One of the highlights of my week is reading The Economist from cover to cover (normally starting with the Obituary at the wrong end). Several hours of sanity and good syntax. Come August and the Silly Season each year, I know I can take my foot off the pedal and glide through the depleted pages of archived material and non-news. Not this year. The world didn’t stop as Europeans headed for sand and sun. Ironically, though, the one country that was missing from last week’s edition – for the first time in living memory – was Greece, the silliest of European countries. This was clearly more an issue of fatigue, than not having anything to write about.
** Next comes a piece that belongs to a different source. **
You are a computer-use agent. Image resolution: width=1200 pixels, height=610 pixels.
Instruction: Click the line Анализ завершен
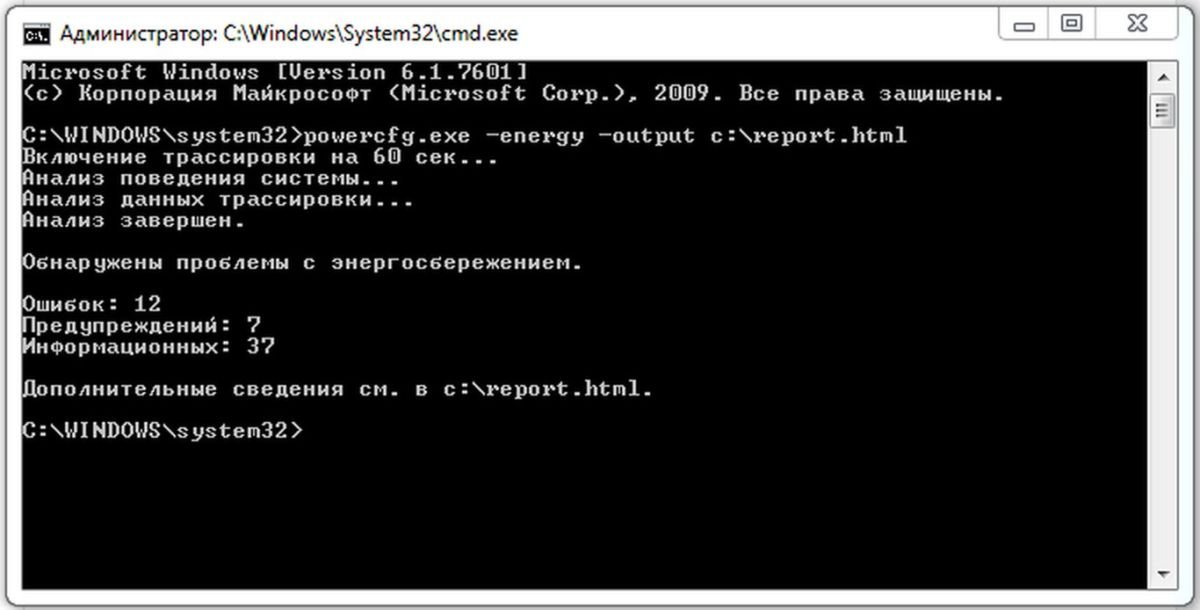133,221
So, that leaves me to fill you in about the goings on in South East Europe’s favourite loony-bin.

As everybody knows, last month the Greek Parliamentary Circus approved an agreement reached by its leading clowns, headed by the comi-tragic Alexis Tsipras, to sell Greece out to the European Union, European Central Bank, IMF and Universe. Pivotal to the success of the agreement will be Greece’s ability to substantially increase tax revenue. Enhanced tax collection and enforcement in a country that sees no wrong in tax evasion is going to be a real trapeze act, but it was the VAT reforms that caught my eye.

The European Union does not have a unified VAT rate system – as long as a country’s standard rate is at least 15% and there are no more than two reduced rates of at least 5%, members can do what they like. Members other than Greece, that is. Already toting a standard rate of 23% with reduced rates of 13% and 6%, the Government had to find another 1% contribution to GDP from ‘the silent killer’. Taking the standard rate any higher would have been the equivalent of a collective downing of hemlock, so the solution was ‘found’ in scrapping the reduced rates on all sorts of things.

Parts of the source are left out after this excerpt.